The airline confirmed to CBS News that it was forced to cancel 450 flights this past weekend. It is also canceling between 50 to 80 flights per day moving forward. American Airlines says this represents about 1% of its flight traffic.

The airline claims it is dealing with labor shortages and poor weather coupled with a spike in demand as the U.S. continues to open up and more people travel. It's unclear how long the cancelations will continue for.

Any passengers booked through July 15 will be notified if their flight has been canceled or adjusted.

Dallas Fort Worth International Airport, where American Airlines is based, is the airport most affected.

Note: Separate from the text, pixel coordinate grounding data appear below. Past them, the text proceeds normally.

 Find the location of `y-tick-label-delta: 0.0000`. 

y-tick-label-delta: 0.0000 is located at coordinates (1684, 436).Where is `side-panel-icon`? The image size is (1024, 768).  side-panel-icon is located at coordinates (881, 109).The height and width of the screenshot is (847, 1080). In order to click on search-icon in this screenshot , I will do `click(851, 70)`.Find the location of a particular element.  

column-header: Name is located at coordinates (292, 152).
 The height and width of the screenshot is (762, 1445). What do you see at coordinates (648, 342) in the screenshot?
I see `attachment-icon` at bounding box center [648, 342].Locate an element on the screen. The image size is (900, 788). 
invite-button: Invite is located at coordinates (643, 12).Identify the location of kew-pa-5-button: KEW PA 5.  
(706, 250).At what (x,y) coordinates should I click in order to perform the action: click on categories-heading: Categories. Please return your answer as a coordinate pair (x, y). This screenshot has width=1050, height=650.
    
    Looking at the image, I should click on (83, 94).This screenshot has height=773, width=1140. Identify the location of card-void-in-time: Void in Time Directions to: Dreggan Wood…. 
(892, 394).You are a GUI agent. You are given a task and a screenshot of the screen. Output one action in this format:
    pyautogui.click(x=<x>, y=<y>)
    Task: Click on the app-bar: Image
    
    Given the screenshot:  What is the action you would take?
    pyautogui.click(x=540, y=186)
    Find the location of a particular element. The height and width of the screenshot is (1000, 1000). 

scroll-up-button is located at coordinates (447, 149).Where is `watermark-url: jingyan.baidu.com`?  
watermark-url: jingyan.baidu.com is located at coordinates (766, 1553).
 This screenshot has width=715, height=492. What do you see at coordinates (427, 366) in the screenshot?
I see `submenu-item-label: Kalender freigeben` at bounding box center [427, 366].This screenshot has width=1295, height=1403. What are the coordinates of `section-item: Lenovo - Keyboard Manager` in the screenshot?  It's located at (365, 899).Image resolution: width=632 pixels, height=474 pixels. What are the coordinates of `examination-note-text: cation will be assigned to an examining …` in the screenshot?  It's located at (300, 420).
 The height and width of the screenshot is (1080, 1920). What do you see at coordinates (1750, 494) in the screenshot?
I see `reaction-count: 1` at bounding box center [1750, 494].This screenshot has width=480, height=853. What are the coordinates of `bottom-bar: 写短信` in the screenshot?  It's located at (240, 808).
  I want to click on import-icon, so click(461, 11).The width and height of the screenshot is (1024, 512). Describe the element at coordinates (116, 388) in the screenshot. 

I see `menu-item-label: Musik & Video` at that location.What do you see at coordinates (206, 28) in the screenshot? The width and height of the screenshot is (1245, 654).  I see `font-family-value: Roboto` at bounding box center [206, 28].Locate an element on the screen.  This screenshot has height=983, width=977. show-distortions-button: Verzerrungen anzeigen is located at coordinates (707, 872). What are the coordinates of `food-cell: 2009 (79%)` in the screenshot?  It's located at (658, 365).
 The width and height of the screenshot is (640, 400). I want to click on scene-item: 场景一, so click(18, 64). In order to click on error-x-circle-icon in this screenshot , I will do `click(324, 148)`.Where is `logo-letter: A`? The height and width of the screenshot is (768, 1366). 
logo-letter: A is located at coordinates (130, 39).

"The first few weeks of June have brought unprecedented weather to our largest hubs, heavily impacting our operation and causing delays, canceled flights and disruptions to crew member schedules and our customers' plans," the airline said in a statement to CBS News. "That, combined with the labor shortages some of our vendors are contending with and the incredibly quick ramp up of customer demand, has led us to build in additional resilience and certainty to our operation by adjusting a fraction of our scheduled flying through mid-July. We made targeted changes with the goal of impacting the fewest number of customers by adjusting flights in markets where we have multiple options for re-accommodation."

On Sunday, the TSA screened more than 2.1 million people at airports nationwide, the highest checkpoint volume since the pandemic began. An internal TSA memo obtained by the Washington Post earlier this month revealed that 235 airports are understaffed by at least 5% when it comes to TSA officers.